*** Records supplied ***

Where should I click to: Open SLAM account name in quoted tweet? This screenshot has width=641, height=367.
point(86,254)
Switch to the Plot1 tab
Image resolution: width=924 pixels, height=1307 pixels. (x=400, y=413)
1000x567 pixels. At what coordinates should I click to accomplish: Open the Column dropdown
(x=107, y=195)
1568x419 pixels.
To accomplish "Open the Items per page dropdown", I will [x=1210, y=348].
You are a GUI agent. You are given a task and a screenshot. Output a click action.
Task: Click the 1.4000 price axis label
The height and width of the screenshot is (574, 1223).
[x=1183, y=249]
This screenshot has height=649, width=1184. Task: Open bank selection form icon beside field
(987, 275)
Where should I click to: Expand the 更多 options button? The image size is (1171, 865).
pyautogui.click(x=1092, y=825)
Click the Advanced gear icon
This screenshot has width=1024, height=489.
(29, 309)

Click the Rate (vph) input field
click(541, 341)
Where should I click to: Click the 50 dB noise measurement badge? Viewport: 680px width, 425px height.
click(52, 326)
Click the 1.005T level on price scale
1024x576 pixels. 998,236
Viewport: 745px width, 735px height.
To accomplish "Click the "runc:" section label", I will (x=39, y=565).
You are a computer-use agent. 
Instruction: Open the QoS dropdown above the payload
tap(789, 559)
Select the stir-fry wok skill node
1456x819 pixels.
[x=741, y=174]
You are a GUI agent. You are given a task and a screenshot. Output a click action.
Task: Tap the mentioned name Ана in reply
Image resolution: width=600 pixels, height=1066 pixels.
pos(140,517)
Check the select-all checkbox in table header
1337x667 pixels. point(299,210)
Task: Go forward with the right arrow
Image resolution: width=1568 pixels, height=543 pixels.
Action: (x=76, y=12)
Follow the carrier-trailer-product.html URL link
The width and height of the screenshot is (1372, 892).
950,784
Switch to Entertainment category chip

*** End of Records supplied ***

## [To do]
Every line above in which the word "label" occurs needs to be copied.

## [Task result]
Task: Click the 1.4000 price axis label
To accomplish "Click the "runc:" section label", I will (x=39, y=565).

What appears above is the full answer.